Nicholás Fayed é um cientista reconhecido internacionalmente, que estuda anormalidades e danos cerebrais causados por diferentes problemas de saúde. Desde 1992 ele e seus colegas, o neurologista Pedro Modrego e o neurorradiologista Humberto Morales, têm colecionado ressonâncias de 35 escaladores de montanhas como Aconcágua, Everest, Kilimanjaro e Mont Blanc. As imagens fornecem um panorama sobre o que acontece com o cérebro em altitude – e os resultados não vão aumentar sua vontade de ir para o Everest. Mas a boa notícia para a maioria dos montanhistas é que os estudos de Fayed também sugerem que uma aclimatação bem feita pode reduzir bastante o risco de danos cerebrais.
CIENTISTAS HÁ MUITO SABEM que o cérebro pode ser danificado por doenças causadas por condições extremas, como o Edema Cerebral de Altitude (HACE, na sigla em inglês), em que os vasos sanguíneos deixam vazar fluidos para os tecidos ao redor, causando inchaço do cérebro, que, por sua vez, pressiona as paredes do crânio. Mas as imagens de Fayed são as primeiras a indicar que o dano cerebral pode aparecer mesmo em quem não apresentou sintomas do mal de altitude durante a escalada, ou que apresentou apenas a letargia e a náusea comuns a qualquer montanhista. O mais preocupante é que que os danos apareceram até em pessoas que escalaram não muito mais do que 4.500 metros.

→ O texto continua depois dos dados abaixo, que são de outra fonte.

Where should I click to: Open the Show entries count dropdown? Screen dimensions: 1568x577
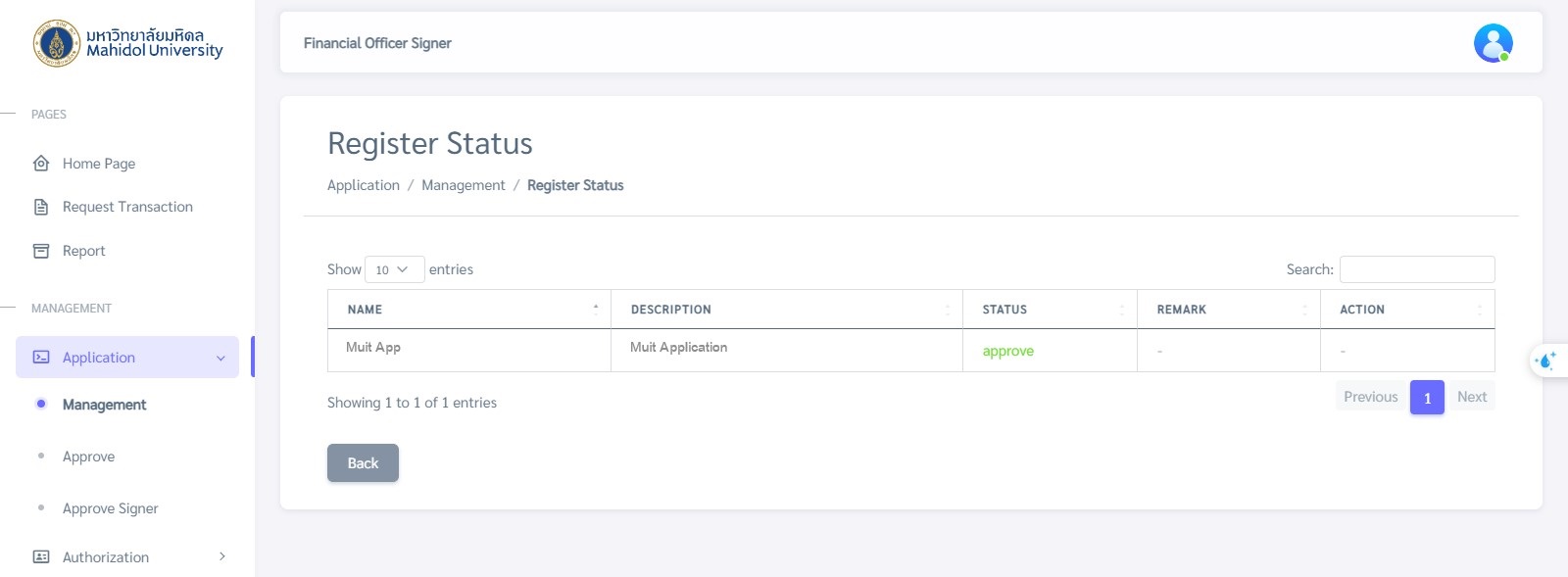[394, 269]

Um exemplo é o Mont Blanc, montanha de 4.810 metros. Sete montanhistas alcançaram seu cume em 1998 sem demonstrar sintomas de mal de altitude. Quando fizeram tomografia, alguns dias depois, três deles apresentaram anormalidades sérias. Dois deles tinham um aumento dos espaços VR (Virchow-Robin) no cérebro – espaços vazios na massa encefálica ao redor dos vasos sanguíneos, que mais pareciam chumbinhos brancos nas ressonâncias (espaços VR aumentados são vistos em idosos e em pessoas com Mal de Alzheimer, mas normalmente não aparecem em pessoas por volta dos vinte ou trinta anos, a idade dos escaladores). Um montanhista tinha atrofia cortical – perda permanente de massa cinzenta, que pode causar distúrbio de atenção e outros problemas – e outro tinha uma lesão subcortical, dano na rede de caminhos neurais na massa branca que pode ser a causa de inúmeros e sérios problemas.

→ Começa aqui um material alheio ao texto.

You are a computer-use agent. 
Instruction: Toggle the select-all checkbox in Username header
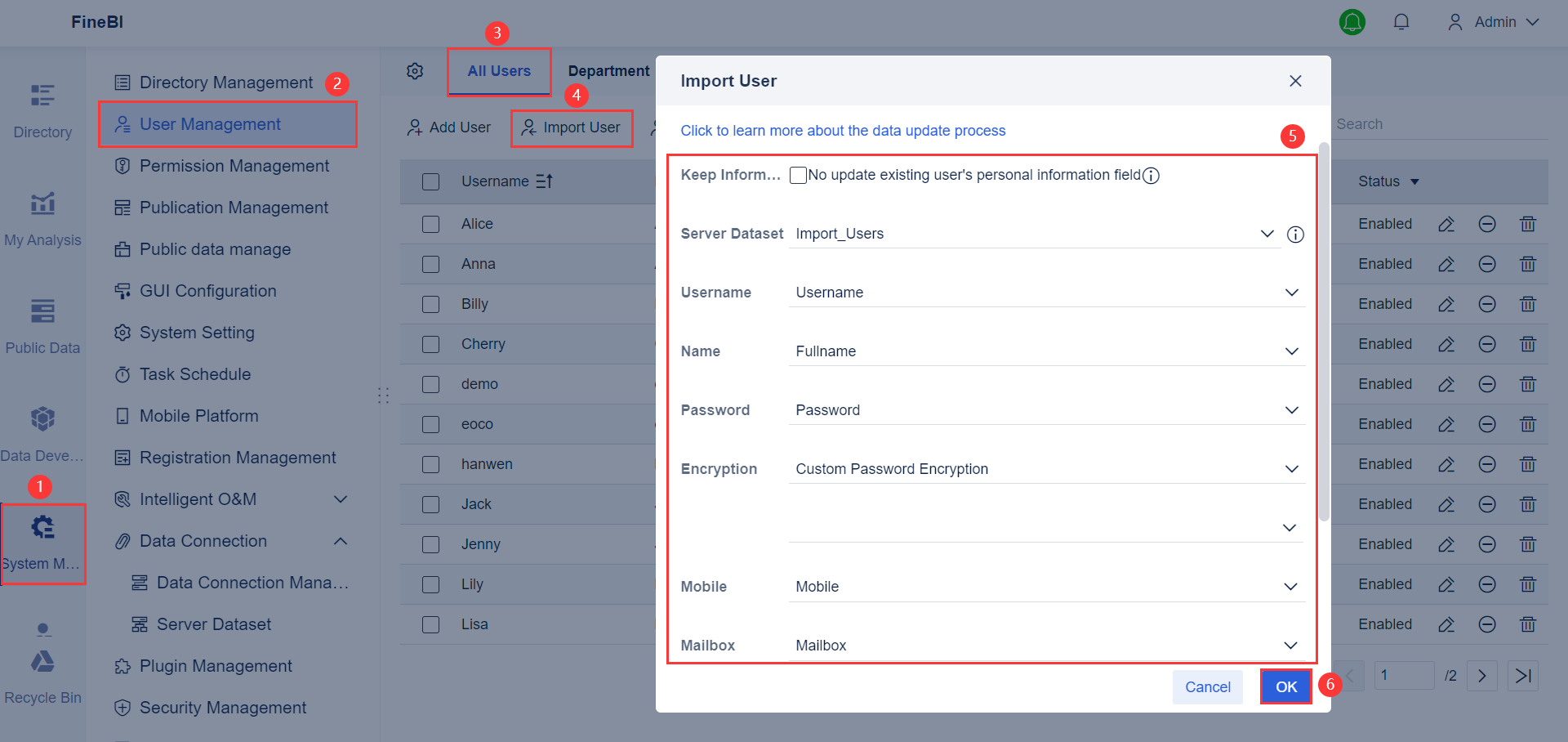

Efeitos semelhantes foram vistos no Aconcágua. A maioria entre os oito montanhistas amadores nem chegou acima dos 6.400 metros (um deles chegou a apenas 5.480 metros). Ainda assim, nenhum teve resultado normal nos exames. Quatro dos escaladores sofreram lesões subcorticais múltiplas, sete tinham vários aumentos dos espaços VR e todos demonstraram sinais de atrofia cortical – mesmo tendo nenhum ou muito poucos sinais de mal de montanha durante a escalada.
Os riscos em altitudes extremas são claros. Estudos demonstraram que escaladores que passaram anos escalando no Himalaia sem oxigênio suplementar frequentemente apresentam problemas que podem ser detectados numa ressonância. Mas os efeitos vistos em altitudes médias são mais desconcertantes. “É fácil compreender o mal a 7 mil metros”, diz o doutor Gianni Losano, diretor do instituto Angelo Mosso, um dos principais laboratórios de estudos de altitude, localizado nos Alpes, próximo a Turim, Itália. “Mas no Mont Blanc?”.
LI A RESPEITO DOS TRABALHOS de Fayed numa edição de 2006 do The American Journal of Medicine e, como escalador e neurocientista, isso me perturbou. Nunca escalei nada como o Aconcágua, mas passei 37 dos meus 56 anos de idade subindo picos nos Estados Unidos e Alpes, todos eles com menos de 4.500 metros. Assim como a maioria dos montanhistas, eu tive minha cota de mal de montanha, então o trabalho de Fayed me fez pensar: será que todo esse tempo na montanha prejudicou meu cérebro? Para descobrir, decidi usar a mim mesmo como cobaia, escalando o popular monte Rainier, em Washington (EUA) e logo depois voando para a Espanha para que Fayed examinasse meu cérebro.
O Rainier é um bom lugar para buscar o mal de altitude. O vulcão cercado de geleiras ergue-se íngreme até 4.390 metros, e a maioria das centenas de amadores que tentam subi-lo voam até a vizinha Seattle, ao nível do mar. Asim como o Mont Blanc, o Rainier é frequentemente escalado num único fim de semana, um tempo muito curto para que o corpo consiga se aclimatar.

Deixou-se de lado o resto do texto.